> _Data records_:

____

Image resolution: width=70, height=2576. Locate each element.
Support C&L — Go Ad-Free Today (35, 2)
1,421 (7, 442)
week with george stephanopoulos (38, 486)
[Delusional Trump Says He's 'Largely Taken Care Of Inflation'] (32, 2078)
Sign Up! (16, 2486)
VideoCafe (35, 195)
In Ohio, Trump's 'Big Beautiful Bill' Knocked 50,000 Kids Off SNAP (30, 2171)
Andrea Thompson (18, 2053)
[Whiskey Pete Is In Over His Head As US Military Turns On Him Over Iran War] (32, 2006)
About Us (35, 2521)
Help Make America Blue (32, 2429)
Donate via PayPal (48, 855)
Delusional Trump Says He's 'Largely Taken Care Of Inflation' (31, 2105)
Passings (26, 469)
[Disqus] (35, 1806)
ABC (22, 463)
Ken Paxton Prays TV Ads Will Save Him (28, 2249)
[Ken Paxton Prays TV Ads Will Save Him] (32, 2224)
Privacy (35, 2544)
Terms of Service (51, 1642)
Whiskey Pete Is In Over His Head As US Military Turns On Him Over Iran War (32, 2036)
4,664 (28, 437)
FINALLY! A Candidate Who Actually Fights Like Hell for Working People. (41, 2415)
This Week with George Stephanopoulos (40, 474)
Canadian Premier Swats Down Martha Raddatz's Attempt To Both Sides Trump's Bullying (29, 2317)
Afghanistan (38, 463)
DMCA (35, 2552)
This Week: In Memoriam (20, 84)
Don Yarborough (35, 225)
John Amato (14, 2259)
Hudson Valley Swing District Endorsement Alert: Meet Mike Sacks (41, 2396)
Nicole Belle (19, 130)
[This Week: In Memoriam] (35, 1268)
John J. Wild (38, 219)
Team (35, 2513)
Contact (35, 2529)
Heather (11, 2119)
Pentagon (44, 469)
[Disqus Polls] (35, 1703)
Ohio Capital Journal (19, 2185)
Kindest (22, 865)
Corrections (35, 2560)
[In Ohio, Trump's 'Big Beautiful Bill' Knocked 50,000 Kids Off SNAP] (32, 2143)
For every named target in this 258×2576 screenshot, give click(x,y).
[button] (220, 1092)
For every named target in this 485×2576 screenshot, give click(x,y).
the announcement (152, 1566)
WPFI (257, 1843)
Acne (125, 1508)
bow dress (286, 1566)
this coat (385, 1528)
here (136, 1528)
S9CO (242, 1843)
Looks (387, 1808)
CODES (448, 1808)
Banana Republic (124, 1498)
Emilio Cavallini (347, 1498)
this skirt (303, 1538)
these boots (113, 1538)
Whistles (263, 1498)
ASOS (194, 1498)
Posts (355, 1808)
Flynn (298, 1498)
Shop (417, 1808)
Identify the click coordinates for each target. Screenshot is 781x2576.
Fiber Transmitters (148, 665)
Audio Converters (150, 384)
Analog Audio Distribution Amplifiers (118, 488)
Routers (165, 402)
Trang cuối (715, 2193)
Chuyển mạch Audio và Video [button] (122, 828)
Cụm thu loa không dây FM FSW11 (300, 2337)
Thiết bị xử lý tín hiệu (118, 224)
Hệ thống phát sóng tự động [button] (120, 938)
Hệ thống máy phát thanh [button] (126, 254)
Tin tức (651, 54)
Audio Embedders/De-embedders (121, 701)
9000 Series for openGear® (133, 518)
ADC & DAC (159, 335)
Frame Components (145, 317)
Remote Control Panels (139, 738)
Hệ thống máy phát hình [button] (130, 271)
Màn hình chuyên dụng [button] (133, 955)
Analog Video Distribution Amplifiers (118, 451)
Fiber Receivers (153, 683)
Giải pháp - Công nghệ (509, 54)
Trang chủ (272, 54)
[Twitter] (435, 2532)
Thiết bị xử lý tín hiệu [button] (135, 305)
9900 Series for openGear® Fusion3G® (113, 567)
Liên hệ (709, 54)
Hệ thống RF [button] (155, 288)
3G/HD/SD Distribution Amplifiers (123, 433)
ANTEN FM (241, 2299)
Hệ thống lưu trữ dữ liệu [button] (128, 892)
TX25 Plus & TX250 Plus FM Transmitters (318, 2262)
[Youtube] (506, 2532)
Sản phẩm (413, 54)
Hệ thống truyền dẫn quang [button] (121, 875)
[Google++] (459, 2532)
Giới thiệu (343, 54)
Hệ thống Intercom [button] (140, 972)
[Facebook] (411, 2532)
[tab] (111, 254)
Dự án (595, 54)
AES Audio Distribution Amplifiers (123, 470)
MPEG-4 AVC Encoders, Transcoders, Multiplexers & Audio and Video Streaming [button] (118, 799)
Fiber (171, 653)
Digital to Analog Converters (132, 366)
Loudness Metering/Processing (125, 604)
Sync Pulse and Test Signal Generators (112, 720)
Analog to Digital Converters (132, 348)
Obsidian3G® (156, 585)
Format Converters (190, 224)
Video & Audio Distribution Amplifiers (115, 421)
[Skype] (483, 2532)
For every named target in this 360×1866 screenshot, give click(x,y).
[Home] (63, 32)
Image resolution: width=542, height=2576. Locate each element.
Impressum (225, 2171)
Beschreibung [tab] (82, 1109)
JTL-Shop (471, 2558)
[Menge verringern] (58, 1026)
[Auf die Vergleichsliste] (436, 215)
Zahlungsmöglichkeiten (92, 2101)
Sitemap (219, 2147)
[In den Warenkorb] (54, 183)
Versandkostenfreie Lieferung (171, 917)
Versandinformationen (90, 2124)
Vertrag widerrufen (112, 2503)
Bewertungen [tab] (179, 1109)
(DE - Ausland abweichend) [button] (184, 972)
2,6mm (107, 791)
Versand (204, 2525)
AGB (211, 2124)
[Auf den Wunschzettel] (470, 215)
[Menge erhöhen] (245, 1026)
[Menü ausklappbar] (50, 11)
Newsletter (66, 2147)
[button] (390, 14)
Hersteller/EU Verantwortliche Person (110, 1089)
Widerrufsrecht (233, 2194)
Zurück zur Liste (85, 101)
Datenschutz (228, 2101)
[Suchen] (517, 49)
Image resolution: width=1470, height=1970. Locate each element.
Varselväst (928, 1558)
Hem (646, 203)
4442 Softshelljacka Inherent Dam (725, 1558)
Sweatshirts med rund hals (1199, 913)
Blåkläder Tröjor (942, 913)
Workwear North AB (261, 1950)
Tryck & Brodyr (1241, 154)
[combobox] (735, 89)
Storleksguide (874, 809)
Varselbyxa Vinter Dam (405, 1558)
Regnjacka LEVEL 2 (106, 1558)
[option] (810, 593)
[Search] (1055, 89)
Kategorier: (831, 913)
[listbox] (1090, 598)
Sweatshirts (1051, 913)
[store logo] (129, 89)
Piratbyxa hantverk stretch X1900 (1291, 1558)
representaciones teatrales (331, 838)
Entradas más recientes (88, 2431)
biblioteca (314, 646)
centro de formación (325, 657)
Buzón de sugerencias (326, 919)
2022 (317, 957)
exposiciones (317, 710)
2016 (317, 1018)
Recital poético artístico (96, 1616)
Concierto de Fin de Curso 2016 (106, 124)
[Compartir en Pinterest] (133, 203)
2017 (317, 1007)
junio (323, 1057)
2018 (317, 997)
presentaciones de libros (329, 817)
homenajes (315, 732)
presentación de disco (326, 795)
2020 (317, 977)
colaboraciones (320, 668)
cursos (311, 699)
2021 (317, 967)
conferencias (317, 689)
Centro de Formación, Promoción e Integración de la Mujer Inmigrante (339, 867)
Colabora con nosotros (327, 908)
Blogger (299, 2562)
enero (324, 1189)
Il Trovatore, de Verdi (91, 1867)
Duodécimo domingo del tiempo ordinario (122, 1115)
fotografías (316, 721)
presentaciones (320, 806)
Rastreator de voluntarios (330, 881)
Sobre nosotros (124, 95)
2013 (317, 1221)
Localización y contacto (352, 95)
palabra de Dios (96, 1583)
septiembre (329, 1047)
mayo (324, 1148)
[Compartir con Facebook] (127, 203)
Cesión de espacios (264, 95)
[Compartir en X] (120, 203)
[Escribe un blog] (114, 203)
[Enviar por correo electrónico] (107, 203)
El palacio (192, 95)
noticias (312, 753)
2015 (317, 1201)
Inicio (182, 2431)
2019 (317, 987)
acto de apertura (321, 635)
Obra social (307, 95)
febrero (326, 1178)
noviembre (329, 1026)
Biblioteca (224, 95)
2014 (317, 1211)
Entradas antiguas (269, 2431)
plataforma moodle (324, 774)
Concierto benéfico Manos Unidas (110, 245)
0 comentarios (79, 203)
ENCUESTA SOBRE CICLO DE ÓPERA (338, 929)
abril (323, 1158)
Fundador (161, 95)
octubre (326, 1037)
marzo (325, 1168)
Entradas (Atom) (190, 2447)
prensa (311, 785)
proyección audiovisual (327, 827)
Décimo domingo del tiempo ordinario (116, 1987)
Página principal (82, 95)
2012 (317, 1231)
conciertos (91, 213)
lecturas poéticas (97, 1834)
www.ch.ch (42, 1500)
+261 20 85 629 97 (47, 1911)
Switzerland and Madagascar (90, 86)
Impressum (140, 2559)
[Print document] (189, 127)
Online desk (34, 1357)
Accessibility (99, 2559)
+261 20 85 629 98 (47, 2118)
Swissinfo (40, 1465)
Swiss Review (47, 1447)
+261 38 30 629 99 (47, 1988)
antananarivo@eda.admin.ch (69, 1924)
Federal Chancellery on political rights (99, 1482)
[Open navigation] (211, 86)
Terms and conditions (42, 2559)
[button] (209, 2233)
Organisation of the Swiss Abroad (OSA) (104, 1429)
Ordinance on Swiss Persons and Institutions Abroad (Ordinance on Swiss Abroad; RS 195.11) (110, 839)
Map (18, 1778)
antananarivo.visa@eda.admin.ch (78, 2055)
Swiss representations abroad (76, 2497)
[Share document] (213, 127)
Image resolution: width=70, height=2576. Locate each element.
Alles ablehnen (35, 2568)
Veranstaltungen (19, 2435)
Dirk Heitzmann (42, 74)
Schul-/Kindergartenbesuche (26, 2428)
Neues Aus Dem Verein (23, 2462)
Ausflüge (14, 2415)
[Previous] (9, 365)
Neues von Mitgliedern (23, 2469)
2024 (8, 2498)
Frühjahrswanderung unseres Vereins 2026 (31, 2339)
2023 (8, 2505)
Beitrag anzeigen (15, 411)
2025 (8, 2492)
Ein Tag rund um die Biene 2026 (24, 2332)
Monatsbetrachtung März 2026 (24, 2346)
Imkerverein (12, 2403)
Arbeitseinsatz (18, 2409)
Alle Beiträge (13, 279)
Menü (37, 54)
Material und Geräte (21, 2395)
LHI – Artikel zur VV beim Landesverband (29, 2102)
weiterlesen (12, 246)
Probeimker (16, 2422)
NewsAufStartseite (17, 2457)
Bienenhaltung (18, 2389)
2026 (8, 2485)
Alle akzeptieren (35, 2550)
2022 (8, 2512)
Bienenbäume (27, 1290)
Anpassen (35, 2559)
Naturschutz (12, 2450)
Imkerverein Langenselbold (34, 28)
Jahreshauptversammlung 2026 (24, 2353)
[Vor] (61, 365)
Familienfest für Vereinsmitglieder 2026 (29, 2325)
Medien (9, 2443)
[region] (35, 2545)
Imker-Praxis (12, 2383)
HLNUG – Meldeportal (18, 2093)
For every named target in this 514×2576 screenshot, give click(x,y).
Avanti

____

Check each line above for the word "tiempo" and copy the ones that have it.

> _Task output_:
Duodécimo domingo del tiempo ordinario (122, 1115)
Décimo domingo del tiempo ordinario (116, 1987)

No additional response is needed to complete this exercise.